I imagine that her being so affirmed because of her gender might have been unusual. I’m guessing the majority of the boys who grew up in Haskell County could have simply resonated with an imaginary song, “Thank God I’m a Boy!” Interestingly, however, the privileged way many of those boys in Keota were treated was no different from the way boys were indulged in the urban culture of Tampa.
To be brutally honest, I have been privileged all of my life because I am a male. And my sister, female colleagues, friends and wife have no doubt been at a disadvantage, in multiple ways, because they are not males. Sometimes these differences have been subtle, at other times starkly apparent.
If you are a man reading this opinion piece, think about your own experience. I believe you will see parallels with what I have described from my own life. Haven’t you also been advantaged because of your gender? We live in a nation and culture that is more egalitarian than many others around the world. Yet, boys and men in our society often are given more privileges than girls and women. I hope you will learn to look at girls and women in your life — and their experiences — with a more generous, gracious and understanding eye. May we treat the females we know as our equals. Let us advocate for gender justice for them, as well as for those we never have met.
This is part of what it means to follow Jesus, to live as he did. He offered living water to the Samaritan woman at the well, healed the woman with a devastating hemorrhage who simply touched his robe, affirmed Mary who sat at his feet with the male disciples to learn from him, raised the dead son of the widow of Nain, saved the life and forgave the woman caught in adultery, resurrected the young daughter of Jairus, arranged for the care of his mother after he was gone, and entrusted the message that he was alive again to female disciples.

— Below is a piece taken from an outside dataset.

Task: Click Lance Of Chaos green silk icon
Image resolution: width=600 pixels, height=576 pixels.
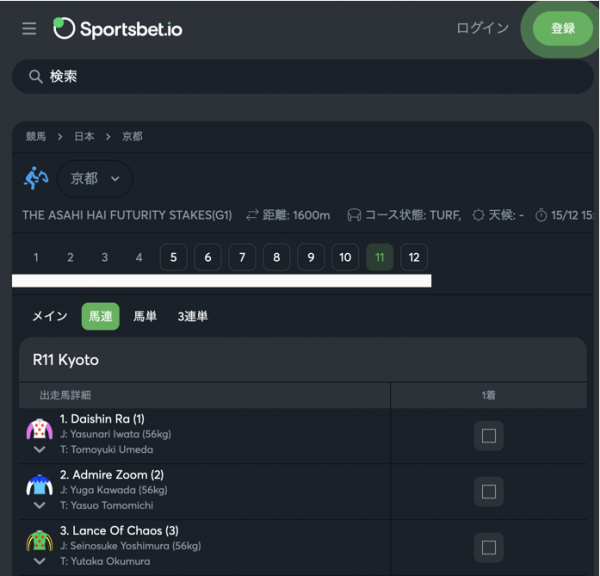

I have not always honored the girls and women in my life as Jesus did. Have you?
Rob Sellers is professor of theology and missions emeritus at Hardin-Simmons University’s Logsdon Seminary in Abilene, Texas. He is a past chair of the board of the Parliament of the World’s Religions in Chicago. He and his wife, Janie, served a quarter century as missionary teachers in Indonesia. They have two children and five grandchildren.